TO DO: Tally up the lines below that carry the word "Image", answering with the figure alone.

RECORDS FOR THE TASK:
┄┄┄┄┄┄┄┄┄┄

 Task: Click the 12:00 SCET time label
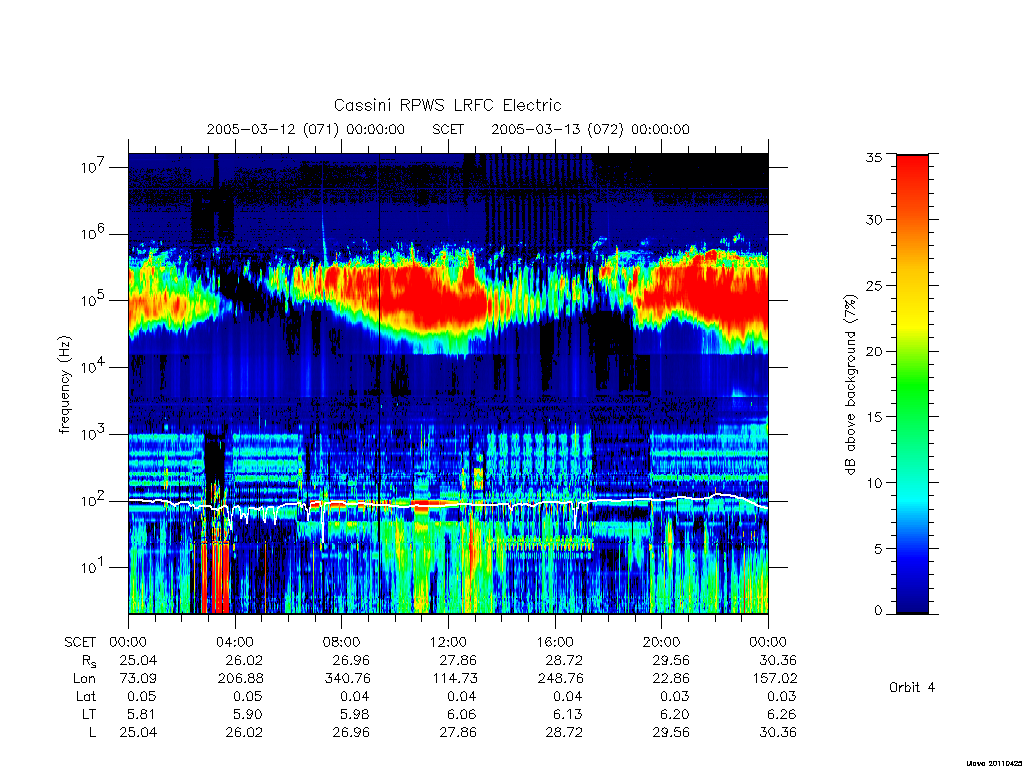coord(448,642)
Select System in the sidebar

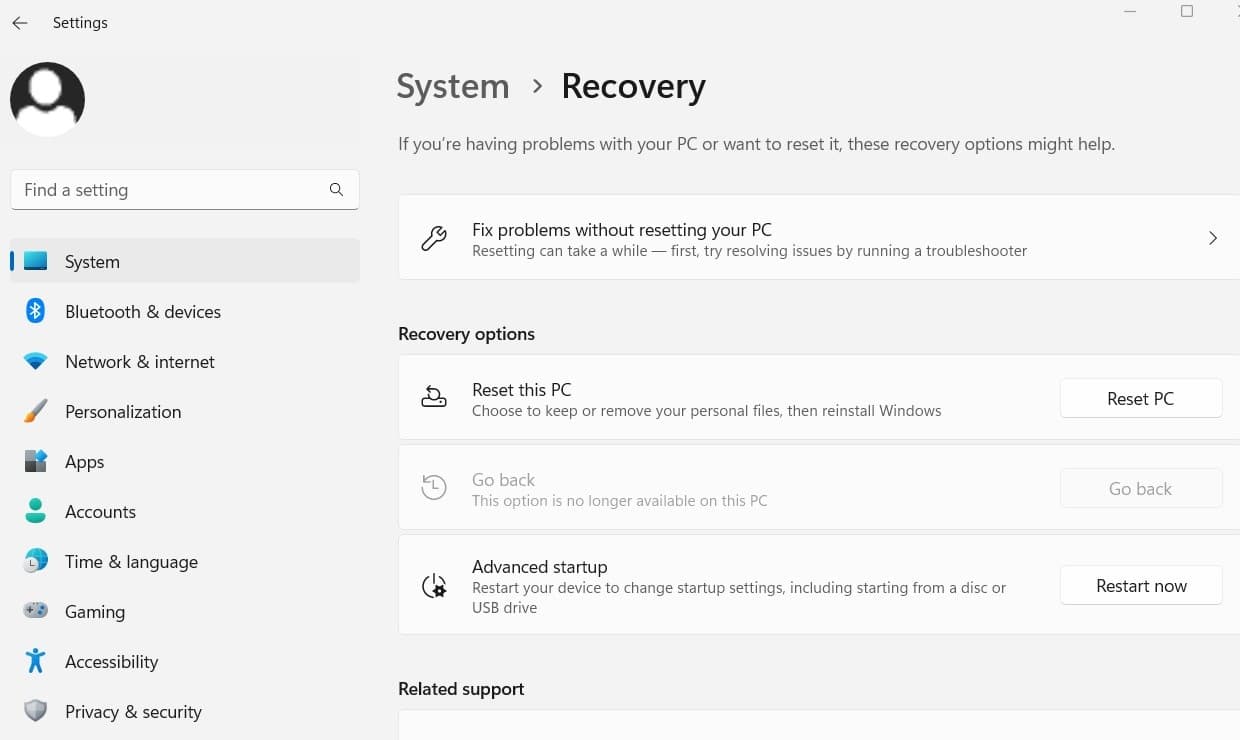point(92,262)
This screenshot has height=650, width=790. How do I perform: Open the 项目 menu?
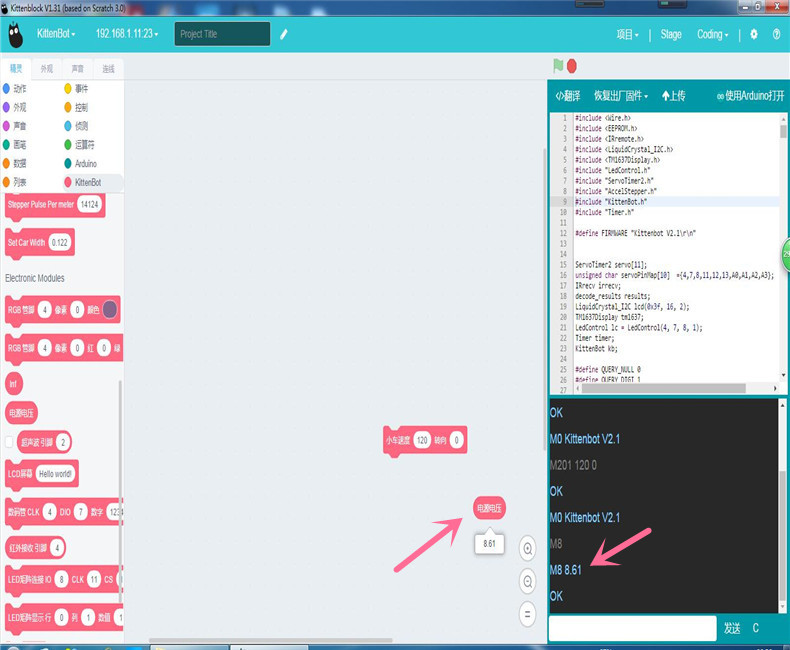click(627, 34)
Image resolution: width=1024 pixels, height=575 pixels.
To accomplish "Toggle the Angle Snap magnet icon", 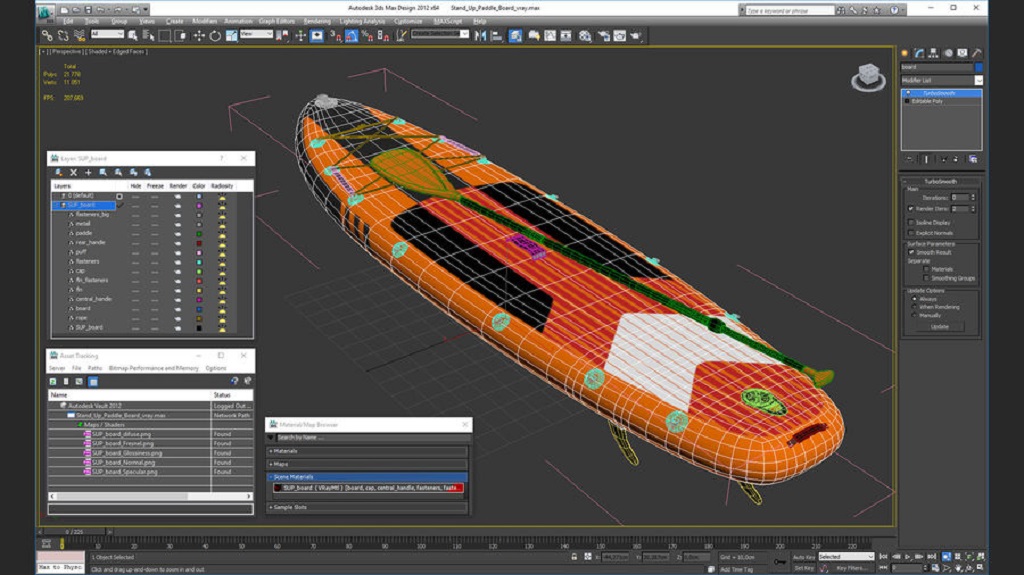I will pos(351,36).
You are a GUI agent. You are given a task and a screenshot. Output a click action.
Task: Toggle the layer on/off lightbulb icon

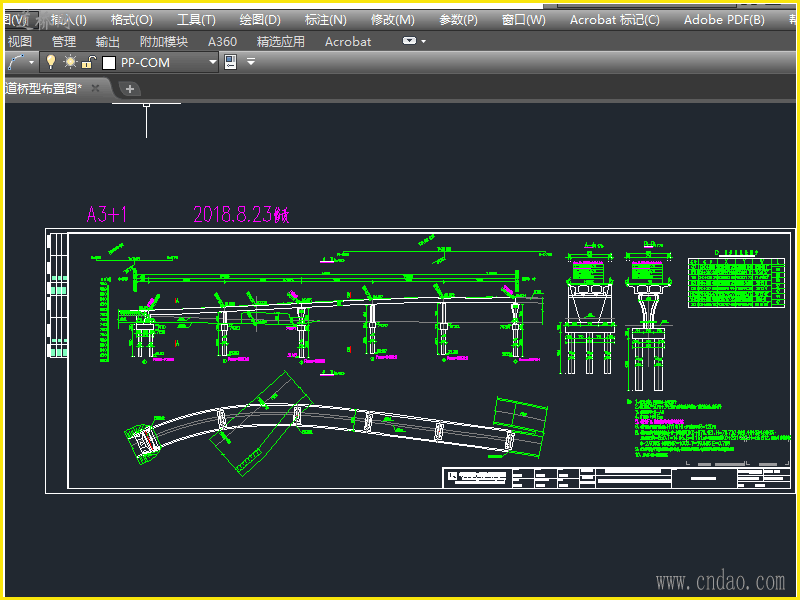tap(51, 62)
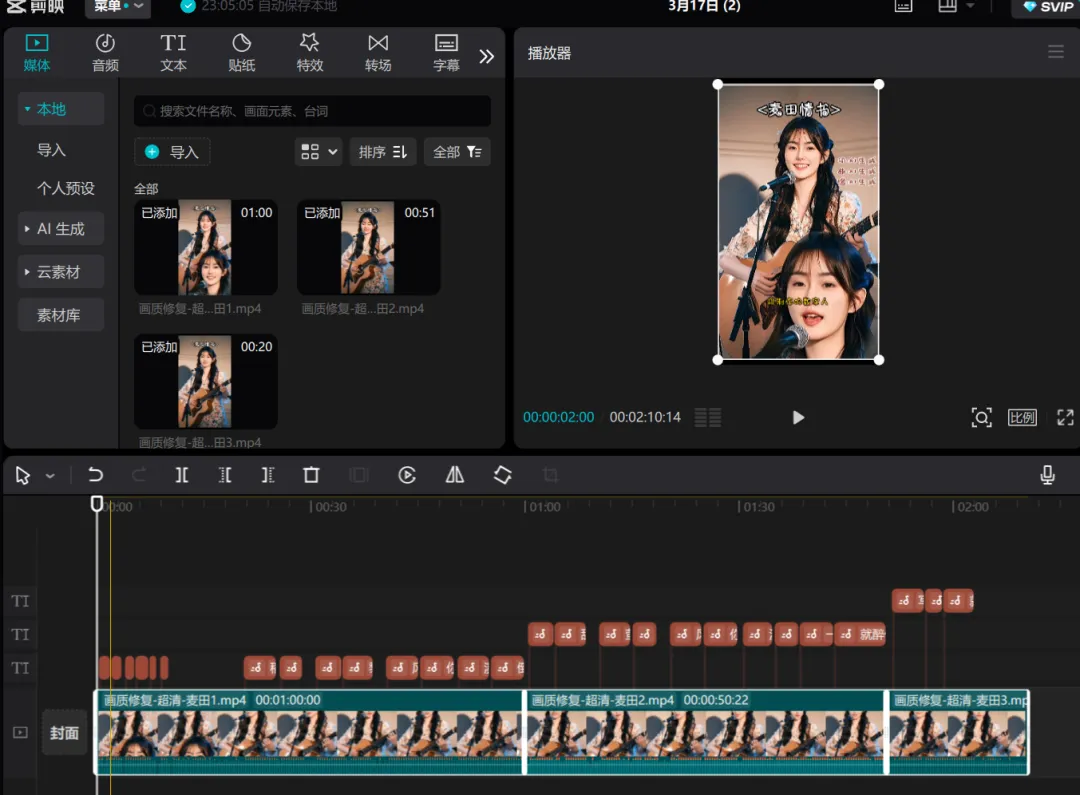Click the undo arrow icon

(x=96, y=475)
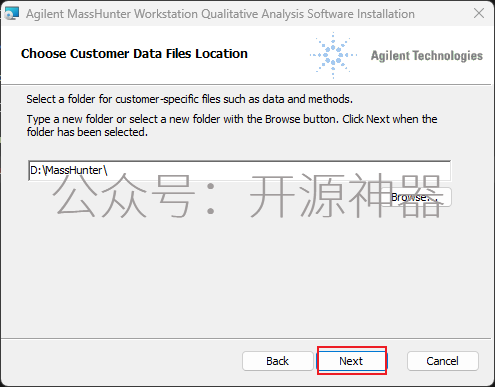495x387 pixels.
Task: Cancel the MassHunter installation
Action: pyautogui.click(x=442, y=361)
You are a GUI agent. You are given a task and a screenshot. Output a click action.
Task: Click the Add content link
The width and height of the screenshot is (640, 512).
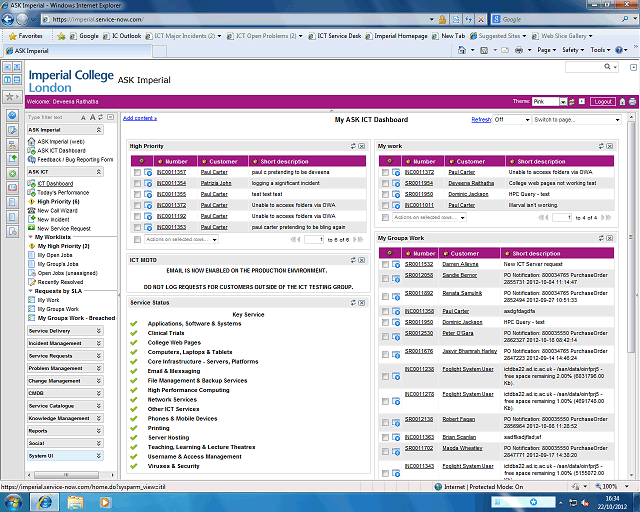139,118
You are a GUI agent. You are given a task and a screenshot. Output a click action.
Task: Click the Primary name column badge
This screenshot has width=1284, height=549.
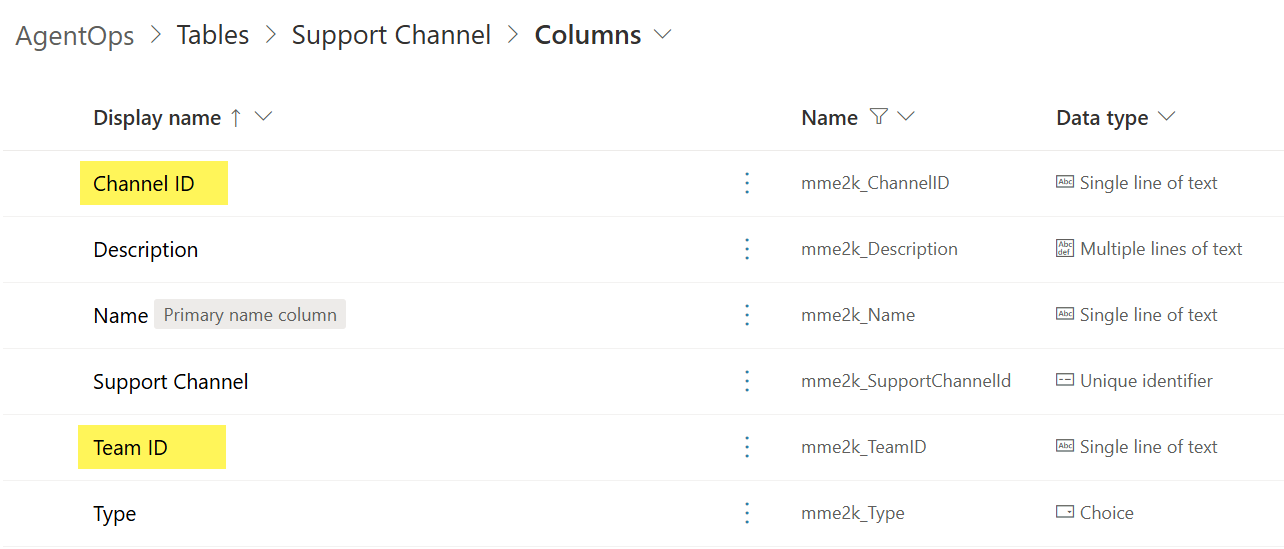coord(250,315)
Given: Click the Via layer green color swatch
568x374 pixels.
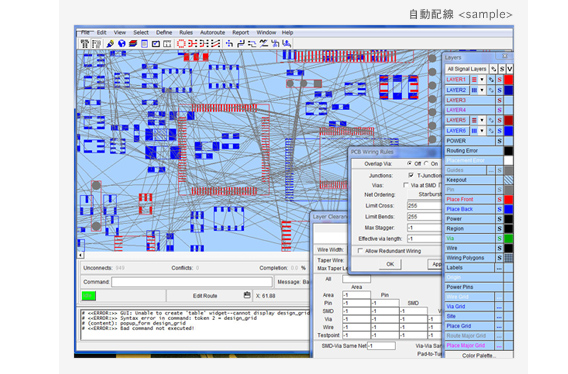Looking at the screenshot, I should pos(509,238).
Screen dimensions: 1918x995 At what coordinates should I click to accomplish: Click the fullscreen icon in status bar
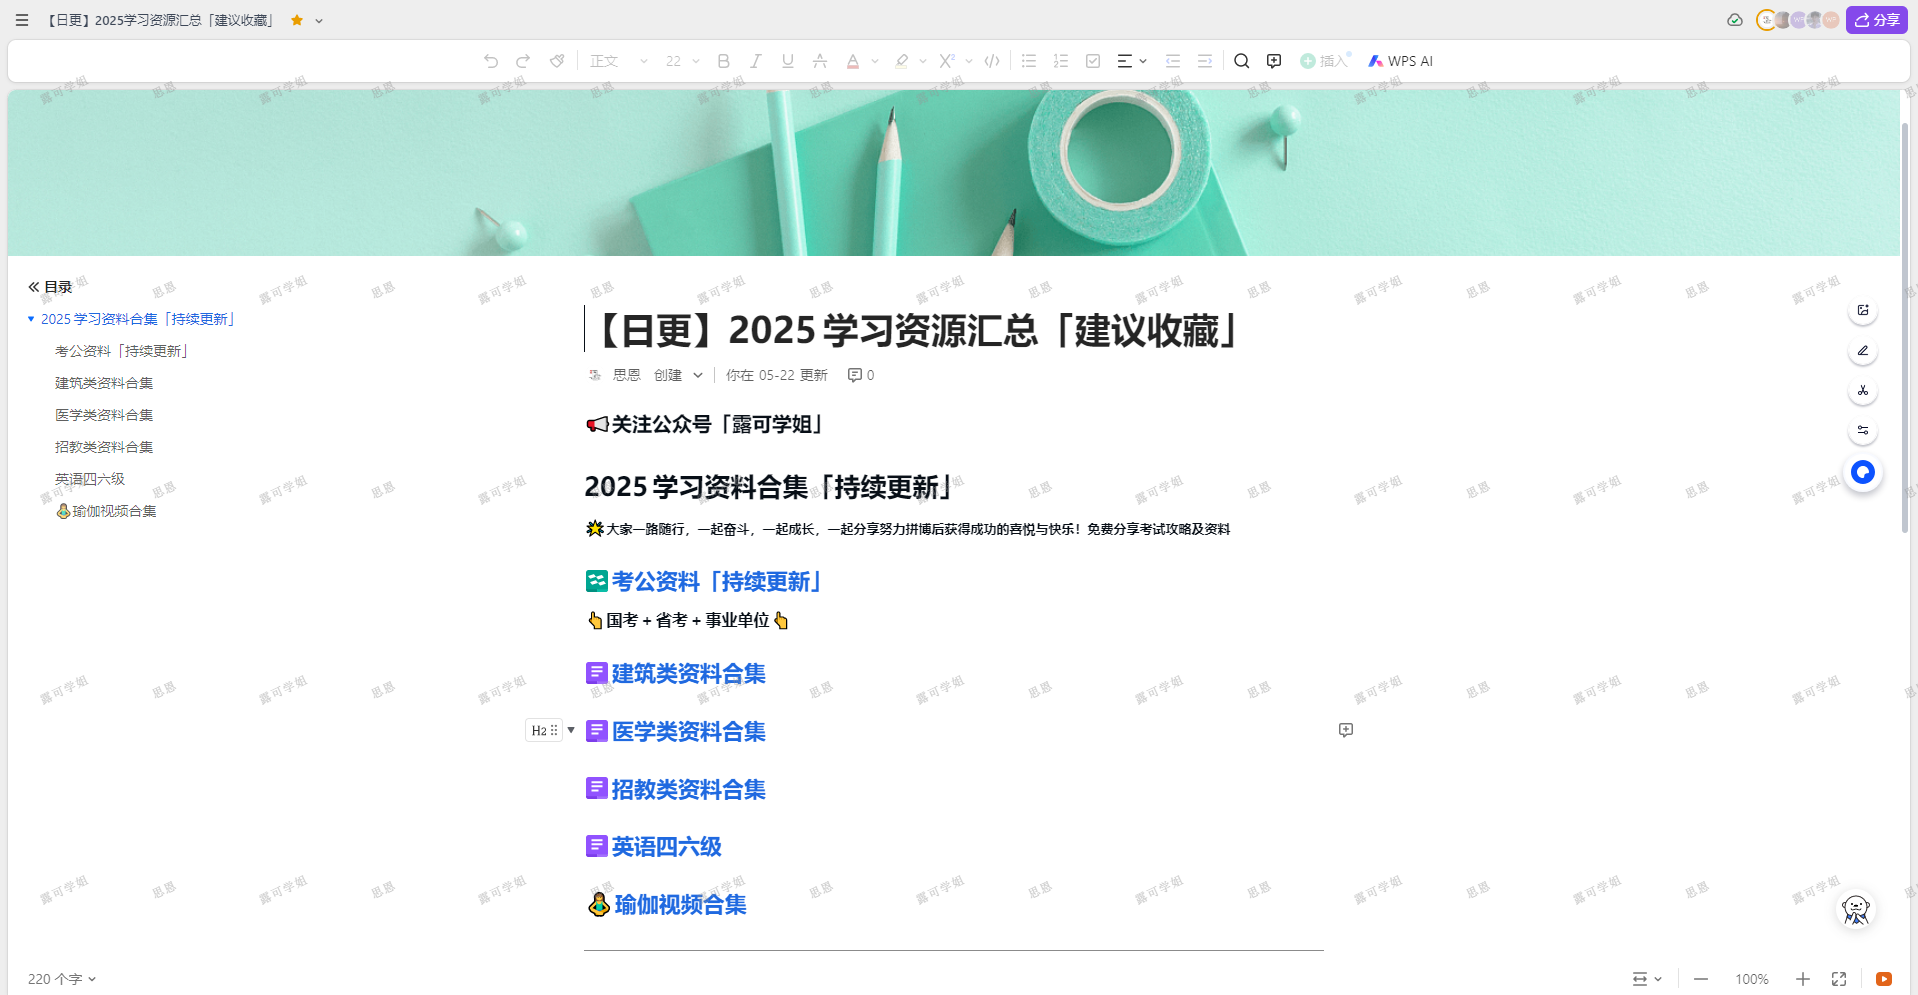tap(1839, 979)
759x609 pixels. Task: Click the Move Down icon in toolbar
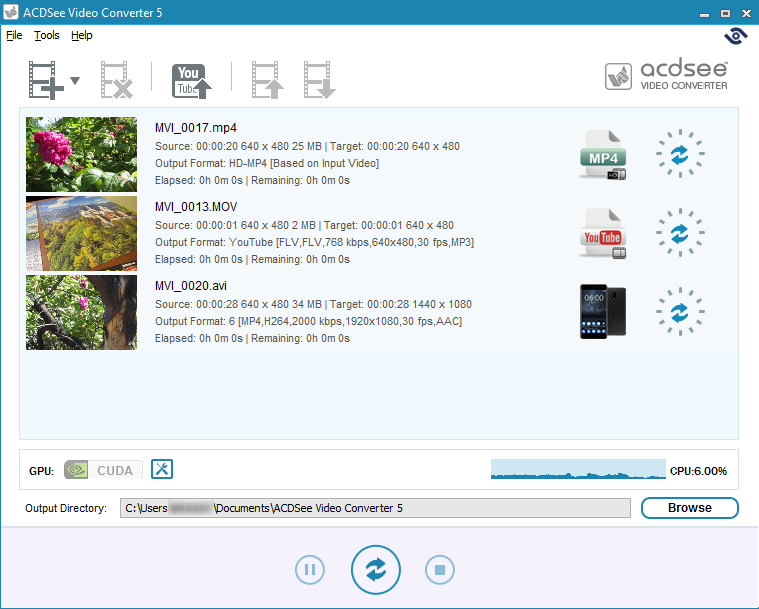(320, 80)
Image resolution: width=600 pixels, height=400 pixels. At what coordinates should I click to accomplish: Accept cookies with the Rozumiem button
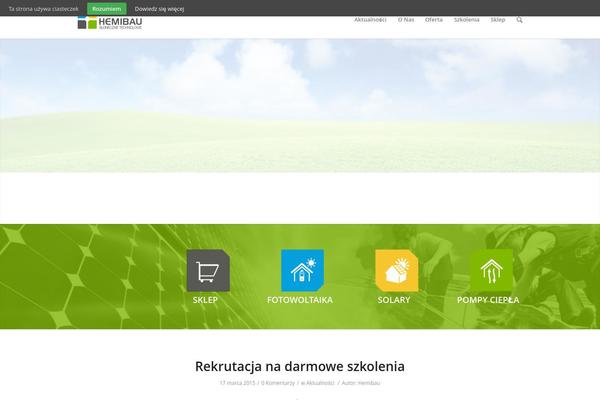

┄┄┄┄┄┄┄┄┄┄

EXERCISE RESPONSE: 2